US: Small-town doctor takes on corporate health-care giant
Jeff Turk is a small-town boy.
He's also a geek to the highest exponential power. The combination of traits has him at odds with his profession.
Turk is a doctor, a radiologist specifically. He calls himself a physician's physician. Turk doesn't meet with patients as much as he does other doctors. He reads the scans and film and pictures that help other doctors diagnose and treat their patients. He surrounds himself in his specially equipped, ultra-air-conditioned office at Moberly Radiology and Imaging with eight high-tech computer screens that provide a look into his patients' high-volume CT scans from every 3-D angle and color possible.
Only the best, latest and generally most expensive gadgets will do, Turk says. He developed that attitude while he grew up in Grafton, Iowa - population 249 - and saw how medicine too often shortchanged folks in rural America.
"Rural people don't always get the best medical care," Turk says. "Growing up, I didn't think that was right."
He brought that attitude with him to Moberly when he and his wife moved here. Turk chose Moberly because it was about halfway between Oklahoma City, where he had been practicing, and his family in Iowa.

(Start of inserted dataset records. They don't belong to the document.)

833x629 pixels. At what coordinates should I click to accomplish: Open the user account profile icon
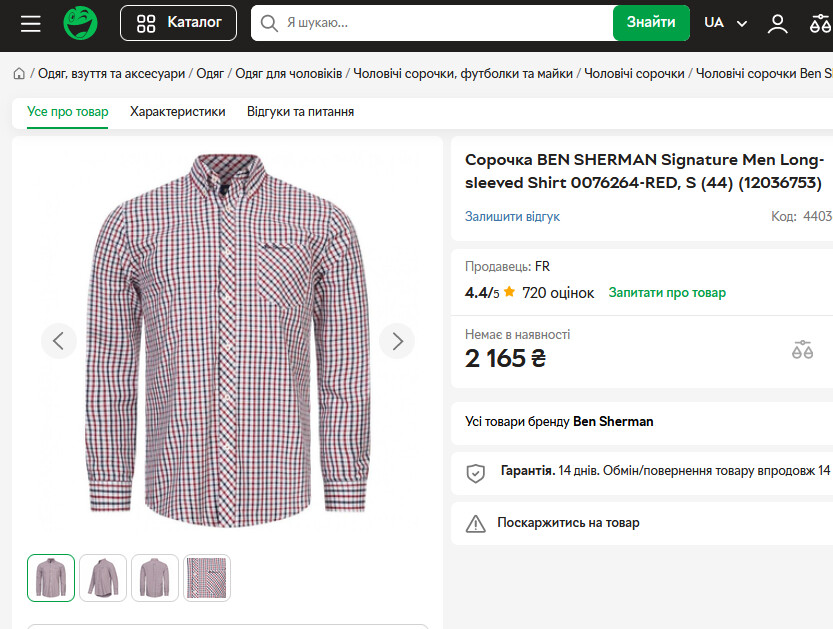pos(777,23)
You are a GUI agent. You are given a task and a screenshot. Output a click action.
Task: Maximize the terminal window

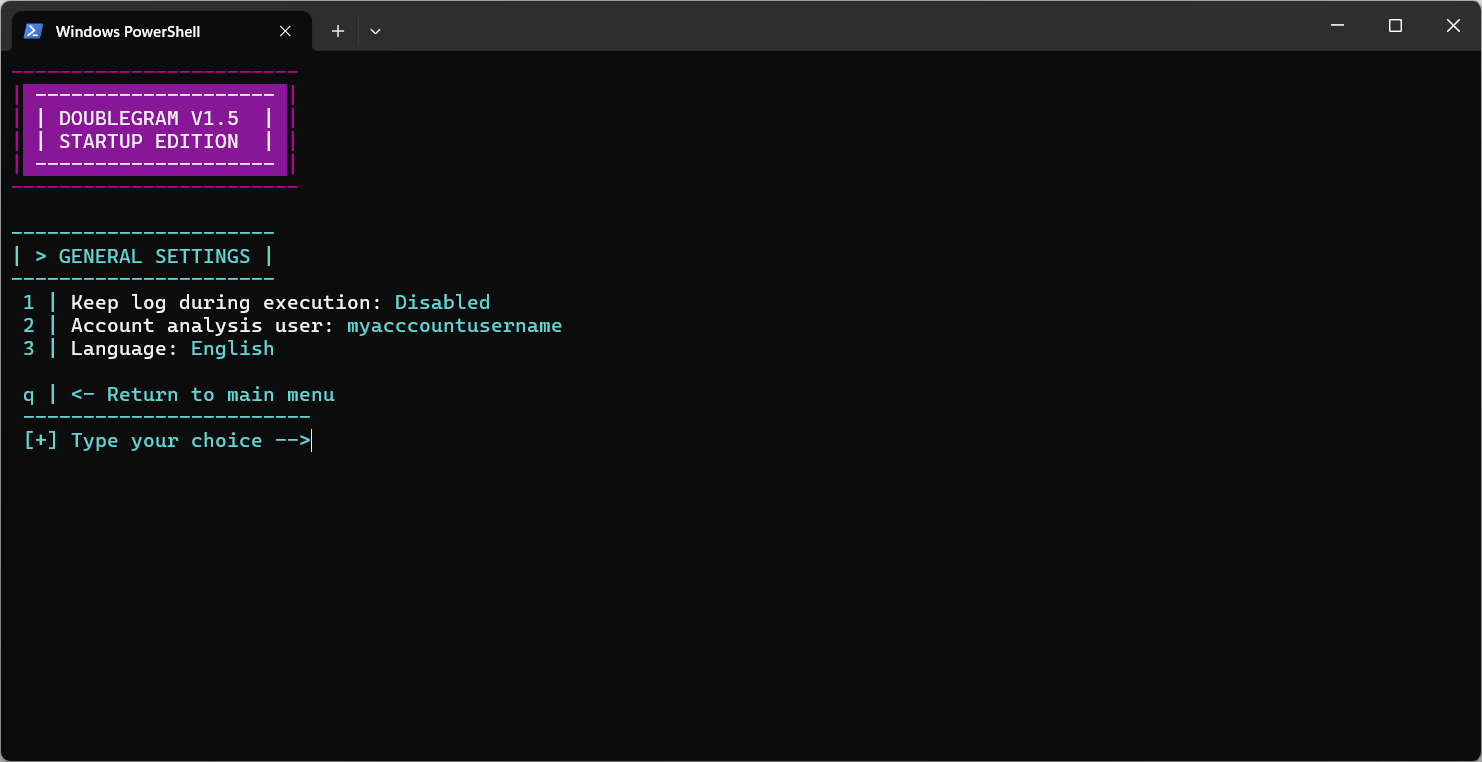pyautogui.click(x=1395, y=26)
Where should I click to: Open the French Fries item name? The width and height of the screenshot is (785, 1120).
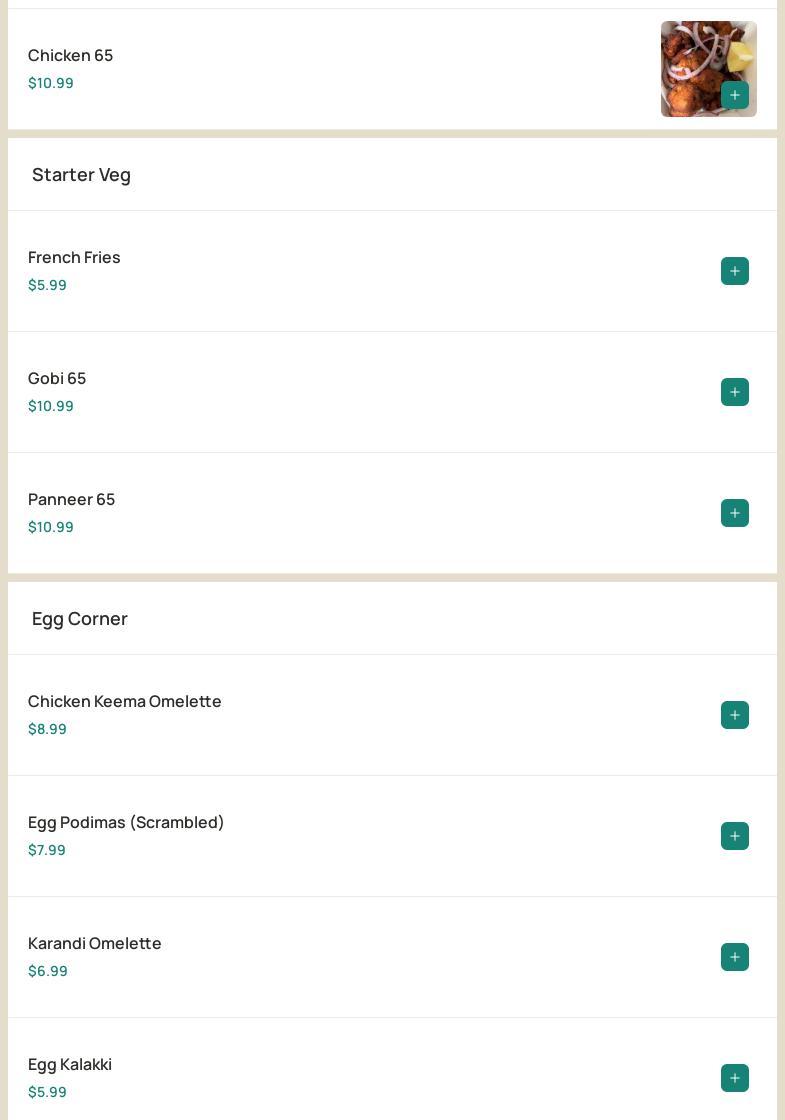[x=74, y=257]
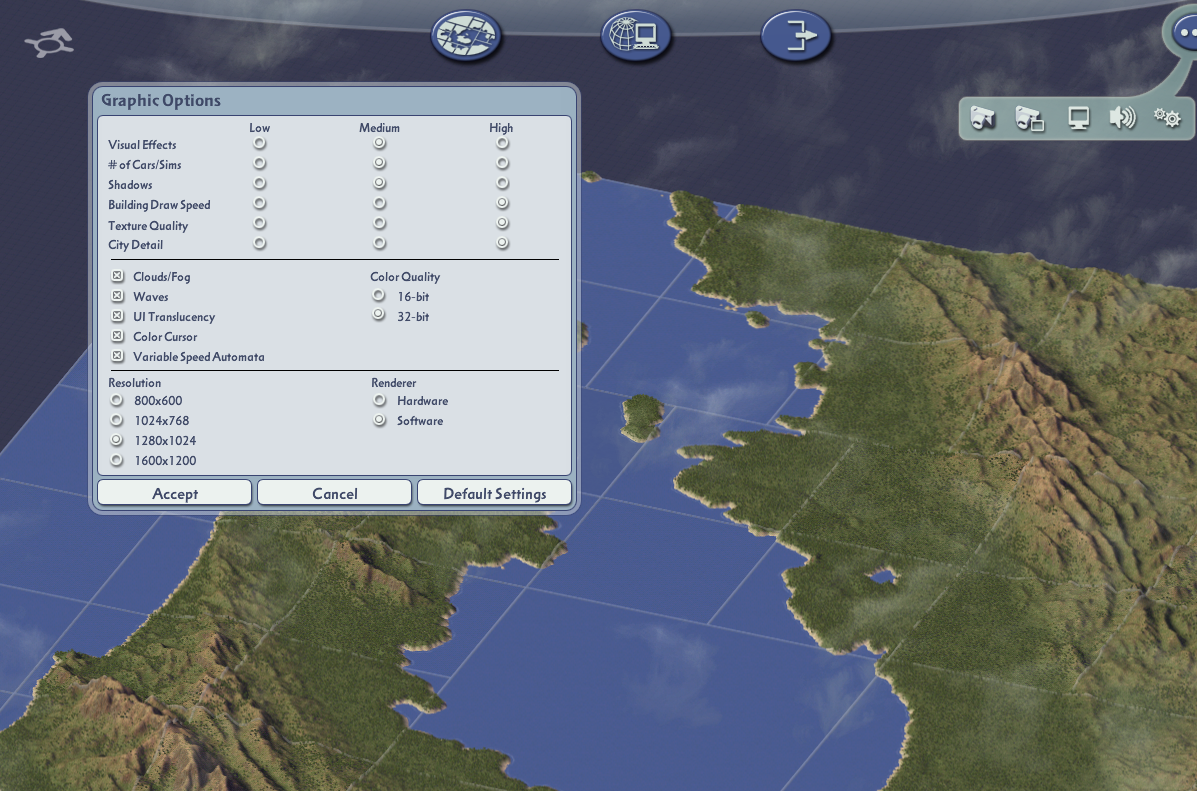Click the first camera options icon
The width and height of the screenshot is (1197, 791).
point(982,118)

He checked out Columbia and other cities, but Randolph County, he says, is where he thought he could make a difference.
Now the hospital that brought him here - Moberly Regional Medical Center - is trying to run him out of town, he says.
Turk and his partners are caught in a battle over big bucks and local patients with the corporate owner of their local hospital, Community Health Systems, a multibillion-dollar Tennessee corporation. Although the fight probably has its roots in Turk's decision to open his radiology office in a building just west of the hospital at a time when the hospital didn't have similar capabilities, the latest battle is being fought over Turk's effort - with several other doctors and investors - to open a top-of-the-line surgical center in Moberly.

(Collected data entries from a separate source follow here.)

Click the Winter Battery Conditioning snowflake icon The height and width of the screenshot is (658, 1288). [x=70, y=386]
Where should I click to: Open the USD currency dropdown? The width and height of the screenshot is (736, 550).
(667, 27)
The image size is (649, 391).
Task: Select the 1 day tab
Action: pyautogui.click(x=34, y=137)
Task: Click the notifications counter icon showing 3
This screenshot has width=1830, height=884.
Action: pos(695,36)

Turk's center, the Surgery Center of North Central Missouri, opened in August in its brand-new building off Highway 63. If Moberly Regional Medical Center has its way, it will be closed before it can turn a profit.

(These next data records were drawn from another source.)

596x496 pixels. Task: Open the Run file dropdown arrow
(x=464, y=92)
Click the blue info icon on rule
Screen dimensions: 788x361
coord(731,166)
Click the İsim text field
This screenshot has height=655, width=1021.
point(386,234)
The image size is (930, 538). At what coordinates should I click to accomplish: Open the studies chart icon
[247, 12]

Why? Greed. That's what the doctors of Turk's group think anyway.
They're caught in a game of medical warfare being played out similarly in courtrooms all over the nation. More and more, private doctors are combining resources to open small surgical centers to meet niche needs, control expenses and turn a profit. The corporate barons of large hospital systems, and even some of those who aren't for-profit systems, are standing in the way. In Turk's mind, the loser is the patient.
That's what he sees in Moberly, where a corporate hospital cuts costs and fights competition.
"There has been a definite pattern" at Moberly Regional "that has been: Minimize the amount of local investment, and maximize profits," Turk says. "Health care has suffered as a result."
As a result of Turk's battle with the hospital, his state-of-the-art facility sits mostly empty. His license doesn't allow doctors to perform surgery at the facility unless they have privileges at the local hospital. The hospital hasn't granted privileges to any doctors connected to the center who have applied.
Turk calls that a conspiracy, and his group sued Moberly Regional in federal court, alleging predatory business practices. He also sued the state over its requirement that the only hospital that can legally sign a patient transfer agreement - in case a patient needs an overnight stay - is the one in Moberly. Turk has such agreements in Mexico and Columbia. State law says that's not good enough.
Turk lost his privileges at Moberly Regional in May. He blames Harold Siglar, the hospital administrator, for refusing to allow any doctors connected with the surgical center to also have hospital affiliations, the kinds of privileges regularly granted in communities to any doctor of good standing.
Siglar says that's not true.
"Absolutely not," he says. Siglar says the "medical staff asked Dr. Turk to leave."
He says it's true that no doctors affiliated with the surgery center have been granted privileges, but he says there's no conspiracy.
"This is America," the hospital administrator says. "This is the home of capitalism. They're welcome to build whatever they want to build."
Siglar says he won't sign a transfer agreement because he doesn't want out-of-town doctors serving patients at his hospital. He calls it a safety issue, wondering what would happen if an out-of-town doctor couldn't be reached on the telephone.
Apparently, the technology revolution hasn't reached Siglar. Nor has a concern for his community, Turk and his supporters allege.
"By not signing a transfer agreement, they're telling the community they don't care," anesthesiologist Bill Wall says.
For a small-town boy from Iowa, that's not good enough. Turk knows he's fighting a battle against a corporation that has enough money to win. He knows he might end up fighting it alone as doctors move on to other opportunities. His surgery center is down to two doctors who can actually perform surgeries, and the legal battle is just beginning.
"I'm very idealistic, I know," Turk says. "Naive? Probably. ... The easiest thing would have been to walk away, but that's completely against what I've set out to do in my life. This is what happens when you have corporate health care in America."
Turk says he's in for the long haul: "I'll personally go on for as long as it takes."